But I couldn’t see one in the village shop as big as I required. Ursula, however, ran against the very thing unexpectedly in town. The only difficulty was the packing, so she decided to carry it just as it was. Virginia expressed a sincere hope that she would at least tie a pale blue bow on the handle.
She got it safely as far as Paddington, but here an iron pillar suddenly ran alongside and torpedoed the pitcher—so she said—knocking a small but very business-like hole clean through its bulging side. Then the question arose: What was she to do with the remnants? The train was due to start in two minutes, so she hadn’t time to inquire for the station dust-bin.

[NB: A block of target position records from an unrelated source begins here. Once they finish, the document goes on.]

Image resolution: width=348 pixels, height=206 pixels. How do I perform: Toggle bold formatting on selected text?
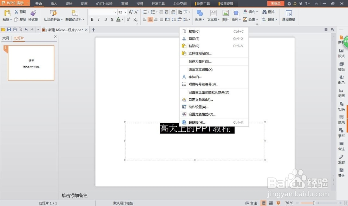pyautogui.click(x=92, y=19)
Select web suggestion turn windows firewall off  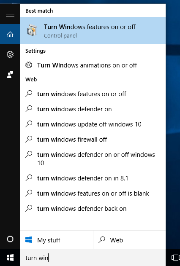[x=93, y=140]
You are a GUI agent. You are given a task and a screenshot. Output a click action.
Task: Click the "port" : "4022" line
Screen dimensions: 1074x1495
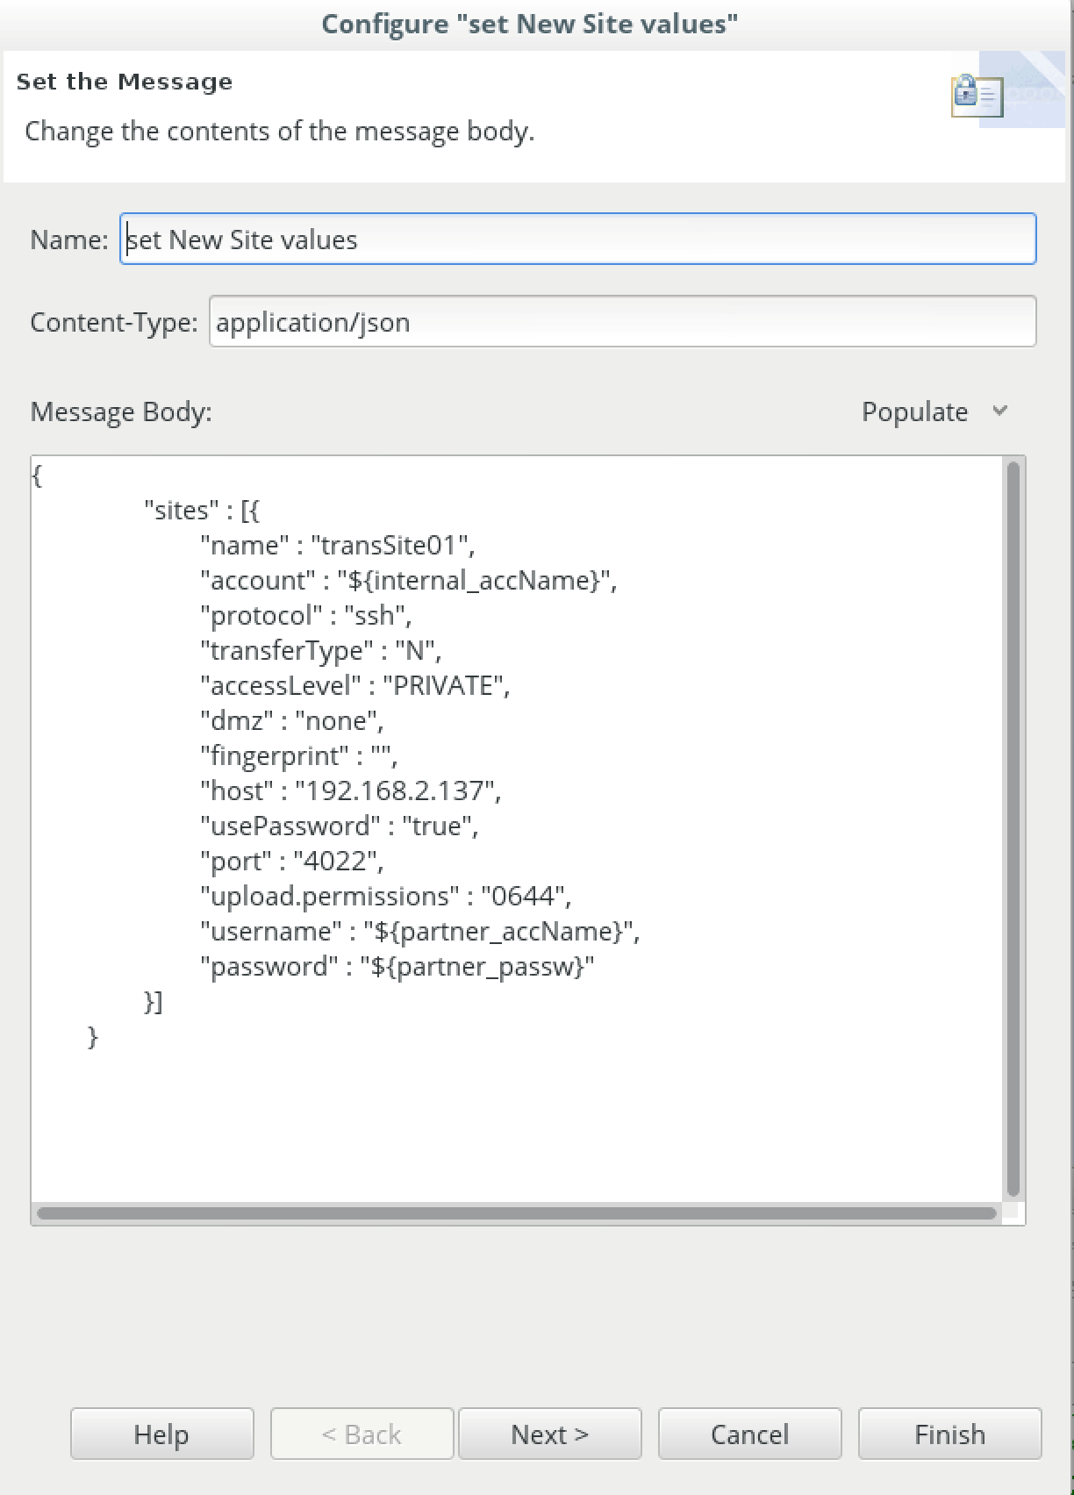[x=292, y=861]
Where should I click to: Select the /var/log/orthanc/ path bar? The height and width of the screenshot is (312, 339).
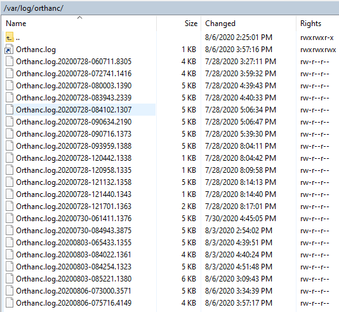click(x=170, y=8)
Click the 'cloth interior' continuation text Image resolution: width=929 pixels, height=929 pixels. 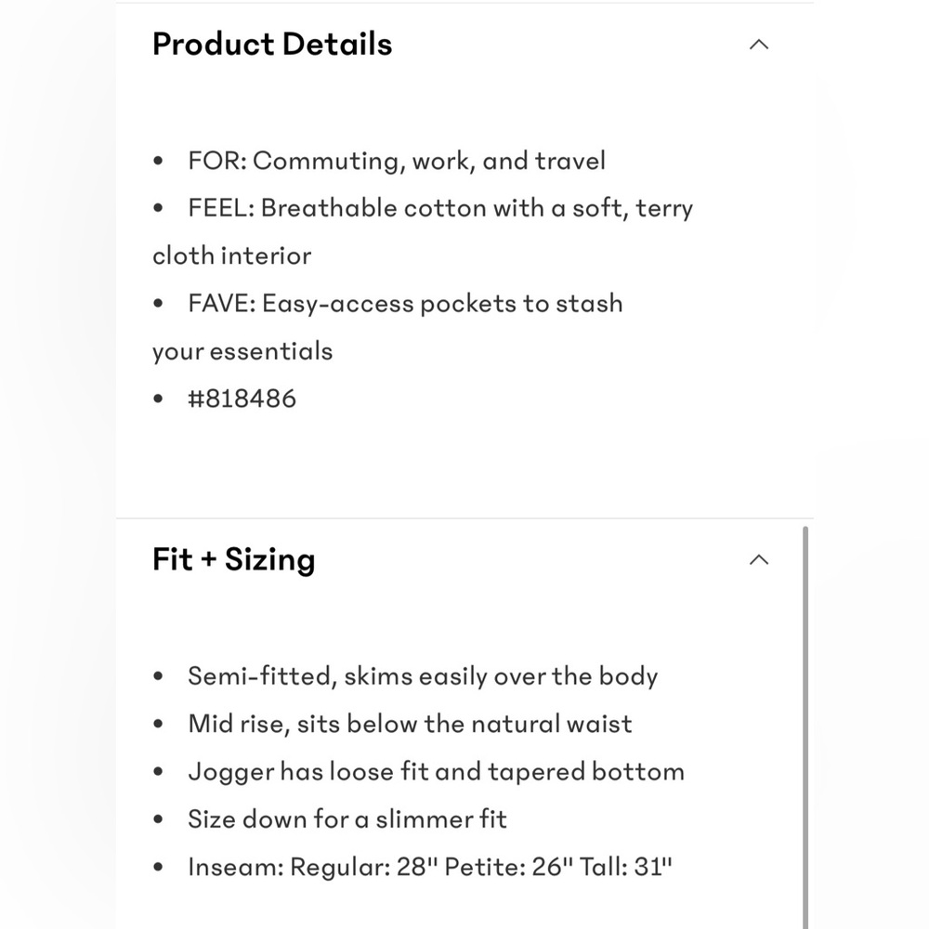click(x=231, y=256)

Virginia suggested that she should try to induce the bookstall boy to accept it as payment for a packet of milk chocolate; failing that, she had better put an advertisement in the paper offering a wonderful specimen of antique Roman pottery in exchange for a sable motoring coat, or a cartload of white mice.
What she did do was to leave it tidily on the nearest seat, with the intention of bestowing sixpence on the first porter she could waylay if he would make himself responsible for its after career. But apparently every employee at Paddington Station had enlisted.
The whistle was blown, and the train started to move slowly, just as the vigilant eye of the guard fell upon the disabled crock. His face lighted up. He seized it, rushed to the moving compartment containing Ursula. “Madam,” he gasped, “you have forgotten this,” and he thrust it into her arms.
She didn’t dare try to leave it behind any more!
Then there was the fish. It was on an occasion when Virginia was coming down by herself, and thus lacked the restraining, and more practical, hand of Ursula. Now, as I have already hinted, Virginia is an intelligent girl. She can tell you exactly how many million tons of certain chemicals could be excavated from the very bottom of Vesuvius (if only they could manage to put the fire out, of course), and how, if these million tons were applied to the land in Mars, as artificial manure, the wheat crop they would produce in one year—if only you could raise their temperature a few hundred degrees, and this could easily be done if you transfer—by wireless—the heat that isn’t needed in Vesuvius to Mars (or is it the moon?), where they do want it—why, then—(where was I?)—Oh, yes, the wheat crop they would harvest per annum would be sufficient to feed the whole of the inhabitants of this planet of ours, and several others thrown in, for—I forgot how many dozen years.